### GOAL OF THE EXERCISE:
Reproduce each line of the data exactly as it is.

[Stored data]
"""
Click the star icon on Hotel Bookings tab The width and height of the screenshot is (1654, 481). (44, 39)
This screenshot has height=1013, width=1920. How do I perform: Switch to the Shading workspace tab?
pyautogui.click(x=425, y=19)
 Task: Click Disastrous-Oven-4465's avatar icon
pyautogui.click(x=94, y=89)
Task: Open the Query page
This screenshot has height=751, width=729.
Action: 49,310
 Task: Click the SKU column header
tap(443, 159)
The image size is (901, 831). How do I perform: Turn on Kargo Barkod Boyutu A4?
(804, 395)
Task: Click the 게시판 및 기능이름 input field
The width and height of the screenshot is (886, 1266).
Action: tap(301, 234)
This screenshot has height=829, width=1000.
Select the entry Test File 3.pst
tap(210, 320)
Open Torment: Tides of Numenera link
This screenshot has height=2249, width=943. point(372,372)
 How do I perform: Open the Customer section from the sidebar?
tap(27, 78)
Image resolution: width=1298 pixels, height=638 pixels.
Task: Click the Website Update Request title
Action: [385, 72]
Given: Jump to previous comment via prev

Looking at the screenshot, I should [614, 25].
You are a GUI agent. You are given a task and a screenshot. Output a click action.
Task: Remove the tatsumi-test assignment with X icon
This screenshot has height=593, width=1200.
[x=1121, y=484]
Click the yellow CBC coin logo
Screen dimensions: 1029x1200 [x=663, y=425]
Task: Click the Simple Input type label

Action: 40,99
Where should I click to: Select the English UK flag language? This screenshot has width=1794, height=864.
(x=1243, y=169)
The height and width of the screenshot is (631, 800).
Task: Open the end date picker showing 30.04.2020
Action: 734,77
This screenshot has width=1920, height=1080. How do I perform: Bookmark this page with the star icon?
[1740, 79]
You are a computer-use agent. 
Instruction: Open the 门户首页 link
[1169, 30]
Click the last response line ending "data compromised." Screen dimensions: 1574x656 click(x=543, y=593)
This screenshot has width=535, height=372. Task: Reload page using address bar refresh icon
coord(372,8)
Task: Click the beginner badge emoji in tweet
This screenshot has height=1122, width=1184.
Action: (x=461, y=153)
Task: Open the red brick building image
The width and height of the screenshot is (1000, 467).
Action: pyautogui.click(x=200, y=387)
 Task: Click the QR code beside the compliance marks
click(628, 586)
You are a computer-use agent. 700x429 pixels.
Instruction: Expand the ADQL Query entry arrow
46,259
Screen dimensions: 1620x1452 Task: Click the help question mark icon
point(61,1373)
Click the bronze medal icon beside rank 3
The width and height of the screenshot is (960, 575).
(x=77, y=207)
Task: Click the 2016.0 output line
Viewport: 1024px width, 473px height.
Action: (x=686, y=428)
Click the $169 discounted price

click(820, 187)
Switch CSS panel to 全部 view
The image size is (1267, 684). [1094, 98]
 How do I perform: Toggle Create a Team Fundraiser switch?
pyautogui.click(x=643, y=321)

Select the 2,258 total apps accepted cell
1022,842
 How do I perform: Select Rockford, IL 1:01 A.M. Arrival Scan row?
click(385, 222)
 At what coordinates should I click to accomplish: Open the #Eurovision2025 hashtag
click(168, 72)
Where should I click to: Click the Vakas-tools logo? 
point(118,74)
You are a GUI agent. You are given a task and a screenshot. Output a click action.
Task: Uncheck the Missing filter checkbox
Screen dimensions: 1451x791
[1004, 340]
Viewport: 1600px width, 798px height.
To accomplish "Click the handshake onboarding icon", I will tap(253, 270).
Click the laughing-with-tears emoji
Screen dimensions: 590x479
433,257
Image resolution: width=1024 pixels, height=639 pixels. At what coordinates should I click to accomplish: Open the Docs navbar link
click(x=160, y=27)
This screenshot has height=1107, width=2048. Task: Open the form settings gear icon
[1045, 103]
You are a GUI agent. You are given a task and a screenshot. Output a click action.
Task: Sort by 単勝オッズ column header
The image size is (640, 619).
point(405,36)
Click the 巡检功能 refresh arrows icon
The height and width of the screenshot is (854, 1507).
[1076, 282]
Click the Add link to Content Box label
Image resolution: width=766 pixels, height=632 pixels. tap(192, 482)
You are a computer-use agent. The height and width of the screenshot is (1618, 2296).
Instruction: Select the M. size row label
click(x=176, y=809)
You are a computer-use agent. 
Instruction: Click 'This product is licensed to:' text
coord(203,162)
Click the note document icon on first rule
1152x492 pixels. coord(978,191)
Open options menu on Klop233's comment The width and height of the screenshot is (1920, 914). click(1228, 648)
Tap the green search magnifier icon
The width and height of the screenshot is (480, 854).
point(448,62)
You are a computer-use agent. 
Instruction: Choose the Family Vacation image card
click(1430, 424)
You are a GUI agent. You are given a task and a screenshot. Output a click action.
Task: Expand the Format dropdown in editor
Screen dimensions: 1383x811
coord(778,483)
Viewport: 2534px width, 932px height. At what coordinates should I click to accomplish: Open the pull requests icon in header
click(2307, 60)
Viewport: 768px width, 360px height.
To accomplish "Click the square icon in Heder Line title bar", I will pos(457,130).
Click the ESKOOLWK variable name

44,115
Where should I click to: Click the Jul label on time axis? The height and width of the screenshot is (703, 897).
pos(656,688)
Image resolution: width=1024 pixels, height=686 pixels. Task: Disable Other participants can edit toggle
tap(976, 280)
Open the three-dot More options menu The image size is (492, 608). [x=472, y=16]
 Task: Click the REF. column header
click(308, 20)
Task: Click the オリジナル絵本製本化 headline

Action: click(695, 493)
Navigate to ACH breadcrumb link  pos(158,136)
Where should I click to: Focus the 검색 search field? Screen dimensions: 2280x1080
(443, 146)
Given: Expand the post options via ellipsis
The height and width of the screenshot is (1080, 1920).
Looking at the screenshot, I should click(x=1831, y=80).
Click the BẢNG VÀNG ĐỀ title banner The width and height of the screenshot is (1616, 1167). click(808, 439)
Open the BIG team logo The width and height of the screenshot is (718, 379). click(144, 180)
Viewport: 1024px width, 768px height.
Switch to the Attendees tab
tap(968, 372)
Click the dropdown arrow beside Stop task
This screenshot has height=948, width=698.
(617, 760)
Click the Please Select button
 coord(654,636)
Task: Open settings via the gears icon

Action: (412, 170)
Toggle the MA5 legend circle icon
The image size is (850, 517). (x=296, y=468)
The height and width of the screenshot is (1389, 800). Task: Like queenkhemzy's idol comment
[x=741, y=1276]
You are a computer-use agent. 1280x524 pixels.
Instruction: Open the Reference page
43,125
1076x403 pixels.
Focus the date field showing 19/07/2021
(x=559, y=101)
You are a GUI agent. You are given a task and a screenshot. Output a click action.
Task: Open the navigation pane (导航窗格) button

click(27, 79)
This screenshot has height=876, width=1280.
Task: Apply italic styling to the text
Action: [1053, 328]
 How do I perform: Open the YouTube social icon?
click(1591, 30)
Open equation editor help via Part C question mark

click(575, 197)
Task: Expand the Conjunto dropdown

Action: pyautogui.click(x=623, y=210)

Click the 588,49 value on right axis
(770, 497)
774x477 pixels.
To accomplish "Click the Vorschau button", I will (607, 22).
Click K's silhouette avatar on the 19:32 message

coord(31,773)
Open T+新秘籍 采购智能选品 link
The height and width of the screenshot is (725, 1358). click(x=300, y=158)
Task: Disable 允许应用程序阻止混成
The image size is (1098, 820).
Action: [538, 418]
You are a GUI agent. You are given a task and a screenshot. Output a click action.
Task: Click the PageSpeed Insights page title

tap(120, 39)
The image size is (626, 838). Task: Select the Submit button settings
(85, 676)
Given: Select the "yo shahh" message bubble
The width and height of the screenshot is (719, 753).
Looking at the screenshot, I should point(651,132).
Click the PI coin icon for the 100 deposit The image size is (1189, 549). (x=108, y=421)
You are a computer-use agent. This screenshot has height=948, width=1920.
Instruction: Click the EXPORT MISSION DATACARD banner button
"""
### SOLUTION FOR THIS TASK:
Click the star icon on Hotel Bookings tab The width and height of the screenshot is (1654, 481). (44, 39)
This screenshot has height=1013, width=1920. How do I perform: Switch to the Shading workspace tab?
pyautogui.click(x=425, y=19)
 Task: Click Disastrous-Oven-4465's avatar icon
pyautogui.click(x=94, y=89)
Task: Open the Query page
This screenshot has height=751, width=729.
Action: 49,310
 Task: Click the SKU column header
tap(443, 159)
The image size is (901, 831). How do I perform: Turn on Kargo Barkod Boyutu A4?
(804, 395)
Task: Click the 게시판 및 기능이름 input field
The width and height of the screenshot is (886, 1266).
Action: tap(301, 234)
This screenshot has height=829, width=1000.
Select the entry Test File 3.pst
tap(210, 320)
Open Torment: Tides of Numenera link
This screenshot has height=2249, width=943. point(372,372)
 How do I perform: Open the Customer section from the sidebar?
tap(27, 78)
Image resolution: width=1298 pixels, height=638 pixels.
Task: Click the Website Update Request title
Action: [385, 72]
Given: Jump to previous comment via prev

Looking at the screenshot, I should [614, 25].
You are a GUI agent. You are given a task and a screenshot. Output a click action.
Task: Remove the tatsumi-test assignment with X icon
This screenshot has height=593, width=1200.
[x=1121, y=484]
Click the yellow CBC coin logo
Screen dimensions: 1029x1200 [x=663, y=425]
Task: Click the Simple Input type label

Action: 40,99
Where should I click to: Select the English UK flag language? This screenshot has width=1794, height=864.
(x=1243, y=169)
The height and width of the screenshot is (631, 800).
Task: Open the end date picker showing 30.04.2020
Action: 734,77
This screenshot has width=1920, height=1080. How do I perform: Bookmark this page with the star icon?
[1740, 79]
You are a computer-use agent. 
Instruction: Open the 门户首页 link
[1169, 30]
Click the last response line ending "data compromised." Screen dimensions: 1574x656 click(x=543, y=593)
This screenshot has width=535, height=372. Task: Reload page using address bar refresh icon
coord(372,8)
Task: Click the beginner badge emoji in tweet
This screenshot has height=1122, width=1184.
Action: (x=461, y=153)
Task: Open the red brick building image
The width and height of the screenshot is (1000, 467).
Action: pyautogui.click(x=200, y=387)
 Task: Click the QR code beside the compliance marks
click(628, 586)
You are a computer-use agent. 700x429 pixels.
Instruction: Expand the ADQL Query entry arrow
46,259
Screen dimensions: 1620x1452 Task: Click the help question mark icon
point(61,1373)
Click the bronze medal icon beside rank 3
The width and height of the screenshot is (960, 575).
(x=77, y=207)
Task: Click the 2016.0 output line
Viewport: 1024px width, 473px height.
Action: (x=686, y=428)
Click the $169 discounted price

click(820, 187)
Switch CSS panel to 全部 view
The image size is (1267, 684). [1094, 98]
 How do I perform: Toggle Create a Team Fundraiser switch?
pyautogui.click(x=643, y=321)

Select the 2,258 total apps accepted cell
1022,842
 How do I perform: Select Rockford, IL 1:01 A.M. Arrival Scan row?
click(385, 222)
 At what coordinates should I click to accomplish: Open the #Eurovision2025 hashtag
click(168, 72)
Where should I click to: Click the Vakas-tools logo? 
point(118,74)
You are a GUI agent. You are given a task and a screenshot. Output a click action.
Task: Uncheck the Missing filter checkbox
Screen dimensions: 1451x791
[1004, 340]
Viewport: 1600px width, 798px height.
To accomplish "Click the handshake onboarding icon", I will tap(253, 270).
Click the laughing-with-tears emoji
Screen dimensions: 590x479
433,257
Image resolution: width=1024 pixels, height=639 pixels. At what coordinates should I click to accomplish: Open the Docs navbar link
click(x=160, y=27)
This screenshot has height=1107, width=2048. Task: Open the form settings gear icon
[1045, 103]
You are a GUI agent. You are given a task and a screenshot. Output a click action.
Task: Sort by 単勝オッズ column header
The image size is (640, 619).
point(405,36)
Click the 巡检功能 refresh arrows icon
The height and width of the screenshot is (854, 1507).
[1076, 282]
Click the Add link to Content Box label
Image resolution: width=766 pixels, height=632 pixels. tap(192, 482)
You are a computer-use agent. The height and width of the screenshot is (1618, 2296).
Instruction: Select the M. size row label
click(x=176, y=809)
You are a computer-use agent. 
Instruction: Click 'This product is licensed to:' text
coord(203,162)
Click the note document icon on first rule
1152x492 pixels. coord(978,191)
Open options menu on Klop233's comment The width and height of the screenshot is (1920, 914). click(1228, 648)
Tap the green search magnifier icon
The width and height of the screenshot is (480, 854).
point(448,62)
You are a computer-use agent. 
Instruction: Choose the Family Vacation image card
click(1430, 424)
You are a GUI agent. You are given a task and a screenshot. Output a click action.
Task: Expand the Format dropdown in editor
Screen dimensions: 1383x811
coord(778,483)
Viewport: 2534px width, 932px height. At what coordinates should I click to accomplish: Open the pull requests icon in header
click(2307, 60)
Viewport: 768px width, 360px height.
To accomplish "Click the square icon in Heder Line title bar", I will pos(457,130).
Click the ESKOOLWK variable name

44,115
Where should I click to: Click the Jul label on time axis? The height and width of the screenshot is (703, 897).
pos(656,688)
Image resolution: width=1024 pixels, height=686 pixels. Task: Disable Other participants can edit toggle
tap(976, 280)
Open the three-dot More options menu The image size is (492, 608). [x=472, y=16]
 Task: Click the REF. column header
click(308, 20)
Task: Click the オリジナル絵本製本化 headline

Action: click(695, 493)
Navigate to ACH breadcrumb link  pos(158,136)
Where should I click to: Focus the 검색 search field? Screen dimensions: 2280x1080
(443, 146)
Given: Expand the post options via ellipsis
The height and width of the screenshot is (1080, 1920).
Looking at the screenshot, I should click(x=1831, y=80).
Click the BẢNG VÀNG ĐỀ title banner The width and height of the screenshot is (1616, 1167). click(808, 439)
Open the BIG team logo The width and height of the screenshot is (718, 379). click(144, 180)
Viewport: 1024px width, 768px height.
Switch to the Attendees tab
tap(968, 372)
Click the dropdown arrow beside Stop task
This screenshot has height=948, width=698.
(617, 760)
Click the Please Select button
 coord(654,636)
Task: Open settings via the gears icon

Action: (412, 170)
Toggle the MA5 legend circle icon
The image size is (850, 517). (x=296, y=468)
The height and width of the screenshot is (1389, 800). Task: Like queenkhemzy's idol comment
[x=741, y=1276]
You are a computer-use agent. 1280x524 pixels.
Instruction: Open the Reference page
43,125
1076x403 pixels.
Focus the date field showing 19/07/2021
(x=559, y=101)
You are a GUI agent. You are given a task and a screenshot. Output a click action.
Task: Open the navigation pane (导航窗格) button

click(27, 79)
This screenshot has height=876, width=1280.
Task: Apply italic styling to the text
Action: [1053, 328]
 How do I perform: Open the YouTube social icon?
click(1591, 30)
Open equation editor help via Part C question mark

click(575, 197)
Task: Expand the Conjunto dropdown

Action: pyautogui.click(x=623, y=210)

Click the 588,49 value on right axis
(770, 497)
774x477 pixels.
To accomplish "Click the Vorschau button", I will (607, 22).
Click K's silhouette avatar on the 19:32 message

coord(31,773)
Open T+新秘籍 采购智能选品 link
The height and width of the screenshot is (725, 1358). click(x=300, y=158)
Task: Disable 允许应用程序阻止混成
The image size is (1098, 820).
Action: [538, 418]
You are a GUI agent. You are given a task and a screenshot. Output a click action.
Task: Click the PageSpeed Insights page title

tap(120, 39)
The image size is (626, 838). Task: Select the Submit button settings
(85, 676)
Given: Select the "yo shahh" message bubble
The width and height of the screenshot is (719, 753).
Looking at the screenshot, I should point(651,132).
Click the PI coin icon for the 100 deposit The image size is (1189, 549). (x=108, y=421)
You are a computer-use agent. This screenshot has height=948, width=1920.
Instruction: Click the EXPORT MISSION DATACARD banner button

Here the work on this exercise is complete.